Work required.
Output each entry that follows exactly. Images stay out.

The data.
====================
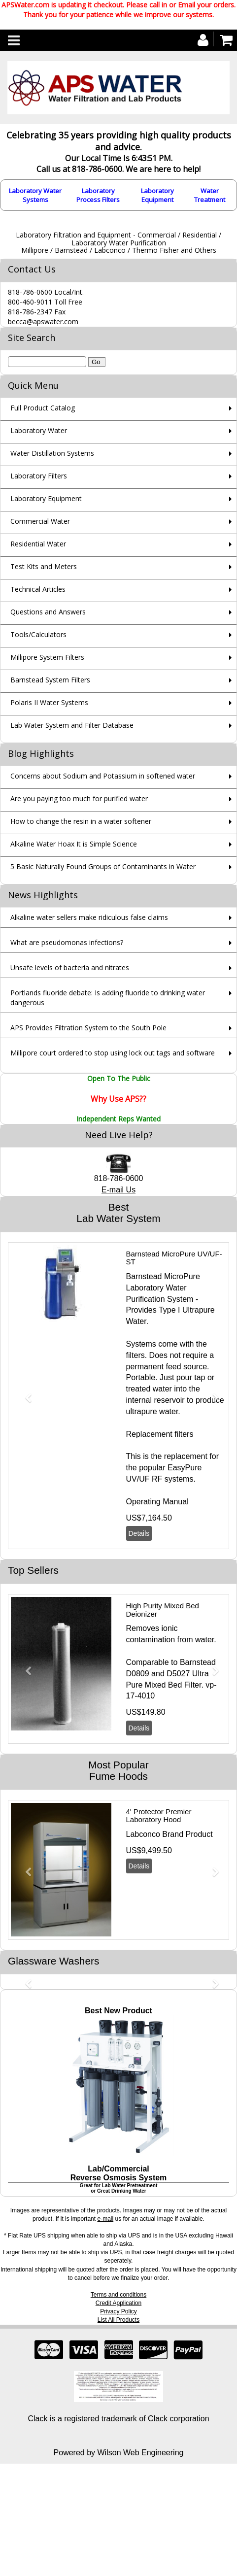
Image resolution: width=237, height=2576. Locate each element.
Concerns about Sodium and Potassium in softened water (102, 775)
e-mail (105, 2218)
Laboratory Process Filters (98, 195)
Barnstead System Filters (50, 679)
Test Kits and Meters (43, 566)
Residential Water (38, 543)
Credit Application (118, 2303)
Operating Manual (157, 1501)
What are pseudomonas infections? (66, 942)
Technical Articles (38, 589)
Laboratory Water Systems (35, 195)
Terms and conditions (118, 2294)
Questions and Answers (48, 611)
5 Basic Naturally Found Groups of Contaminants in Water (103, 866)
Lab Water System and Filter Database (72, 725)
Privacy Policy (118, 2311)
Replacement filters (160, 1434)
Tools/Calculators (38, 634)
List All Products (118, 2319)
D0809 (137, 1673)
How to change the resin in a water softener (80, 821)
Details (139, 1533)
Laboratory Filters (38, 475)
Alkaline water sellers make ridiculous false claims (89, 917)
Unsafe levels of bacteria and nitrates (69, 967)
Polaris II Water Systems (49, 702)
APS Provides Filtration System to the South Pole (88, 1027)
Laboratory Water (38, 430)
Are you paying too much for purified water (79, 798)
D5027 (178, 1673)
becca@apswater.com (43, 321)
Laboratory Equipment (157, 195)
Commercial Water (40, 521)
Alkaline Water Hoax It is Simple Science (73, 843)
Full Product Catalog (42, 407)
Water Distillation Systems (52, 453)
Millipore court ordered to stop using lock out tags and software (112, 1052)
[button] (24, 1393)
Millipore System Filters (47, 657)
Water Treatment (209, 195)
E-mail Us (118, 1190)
====================
Task solution.
Image resolution: width=237, height=2576. Locate each element.
Concerns about Sodium and Potassium in softened water (102, 775)
e-mail (105, 2218)
Laboratory Process Filters (98, 195)
Barnstead System Filters (50, 679)
Test Kits and Meters (43, 566)
Residential Water (38, 543)
Credit Application (118, 2303)
Operating Manual (157, 1501)
What are pseudomonas infections? (66, 942)
Technical Articles (38, 589)
Laboratory Water Systems (35, 195)
Terms and conditions (118, 2294)
Questions and Answers (48, 611)
5 Basic Naturally Found Groups of Contaminants in Water (103, 866)
Lab Water System and Filter Database (72, 725)
Privacy Policy (118, 2311)
Replacement filters (160, 1434)
Tools/Calculators (38, 634)
List All Products (118, 2319)
D0809 (137, 1673)
How to change the resin in a water softener (80, 821)
Details (139, 1533)
Laboratory Filters (38, 475)
Alkaline water sellers make ridiculous false claims (89, 917)
Unsafe levels of bacteria and nitrates (69, 967)
Polaris II Water Systems (49, 702)
APS Provides Filtration System to the South Pole (88, 1027)
Laboratory Water (38, 430)
Are you paying too much for purified water (79, 798)
D5027 (178, 1673)
becca@apswater.com (43, 321)
Laboratory Equipment (157, 195)
Commercial Water (40, 521)
Alkaline Water Hoax It is Simple Science (73, 843)
Full Product Catalog (42, 407)
Water Distillation Systems (52, 453)
Millipore court ordered to stop using lock out tags and software (112, 1052)
[button] (24, 1393)
Millipore System Filters (47, 657)
Water Treatment (209, 195)
E-mail Us (118, 1190)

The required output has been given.